SIRT1 Activator 3 Potently Induces Apoptosis in Multiple Myeloma Cell Lines and in Primary Human Multiple Myeloma Cells.

Multiple myeloma (MM) is a malignant plasma cells disorder and as far as now remains an incurable disease so that new target therapies are necessary to improve survival of MM patients. Histone deacetylases (HDACs) are enzymes that deacetylate acetyl lysines in histones and various non-histone proteins. Class I and II HDACs have been identified as valid anticancer targets so that clinical studies on their inhibitors as new anticancer agents are ongoing. Much less is known about the consequences of inhibition and activation of the seven members of class III HDACs (sirtuins, SIRT1-7). Recent studies highlight the role of SIRT1 in stress response and cell survival. Increased levels of SIRT1 were observed in normal colon mucosa but not in advanced colon carcinomas. Moreover, SIRT1 activators have been shown to have anti-inflammatory property mediated by TNF-alpha.

We have investigated the anti-myeloma activity of SIRT1 activator 3 in RPMI8226 and U226 MM cell lines and in 4 primary human MM cells.

In this study RPMI8226 and U226 MM cell lines were used. Bone marrow samples of 3 MM patients were subjected to CD138 immunomagnetic purification for plasmacells enrichment. Peripheral plasmacells from a patients with plasmacell leukaemia dexametasone-melphalan resistant were also collected.

SIRT1 activator 3 was used at increasing dose of 50, 100 and 500 μM alone and in combination with 1 μM of dexametasone in MM cell lines and at the fixed dose of 500 μM in primary human plasmacells. Apoptosis has been assayed at 12h, 24h and 48h after treatment in RPMI8226 and U226 cells and at 24h in human plasmacells by flow cytometry evaluating annexin V marker. Western blot analysis was performed to assess the effect of SIRT1 activator 3 agent on NFkB activity (localization of p65 subunit), AKT, p-AKT, mTOR, p-mTOR, Src and p-Src.

The highest level of apoptosis was observed in RPMI8226 cells with SIRT1 activator 3 agent at the dosage of 500 μM at 24 h. (annexin V positivity 53%, P<0.05). U226 cells resulted sensitive in the same conditions ((annexin V positivity 41%, P<0.05).

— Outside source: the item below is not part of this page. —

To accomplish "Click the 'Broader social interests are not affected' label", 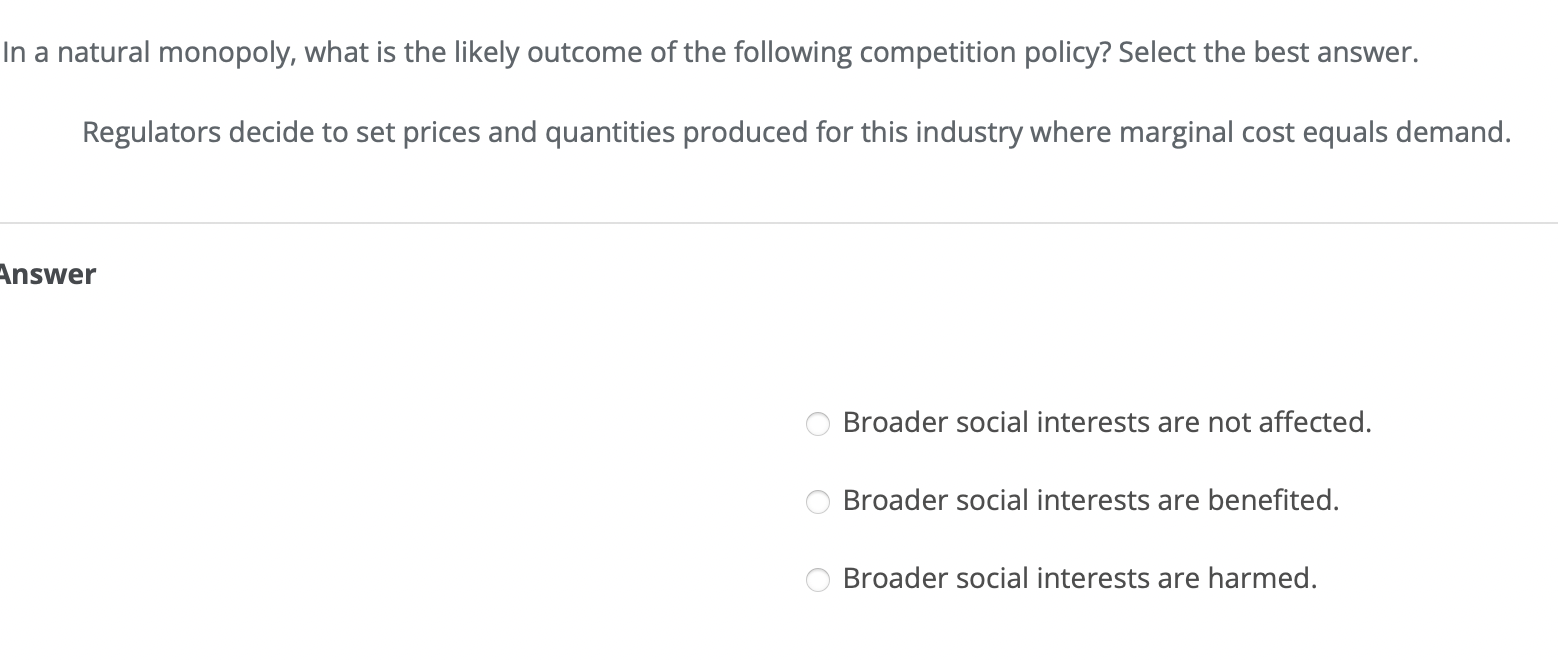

SIRT1 activator 3 (500 μM) induced significant apoptosis at 24h (range 29-47%) in MM cells of all four patients. The highest level of apoptosis was observed in plasmacells of the patient with plasma cell leukaemia dexametasone-melphalan resistant (47% annexin V positivity)

Dexametasone do not significantly enhances SIRT1 activator 3 induced apoptosis in both MM cell lines and primary human MM cells.

Western blot analysis demonstrated strong reduction of AKT, mTOR and Src phosphorylation in RPMI8226 and U226 cells as early as 24h after exposure.

SIRT1 activator 3 induces significant cell death in MM cell lines and primary human myeloma cells in a dose-dependent manner. The mechanisms of SIRT1 activator 3 cytotoxicity are related to down-regulation of AKT, SRC and TOR phosphorylation. Together, these findings may give useful insights into a novel anti-myeloma therapy.

Guglielmelli:Celgene: Honoraria; Janssen Cilag: Honoraria. Saglio:Celgene: Honoraria; Novartis: Honoraria; Bristol Myers: Honoraria.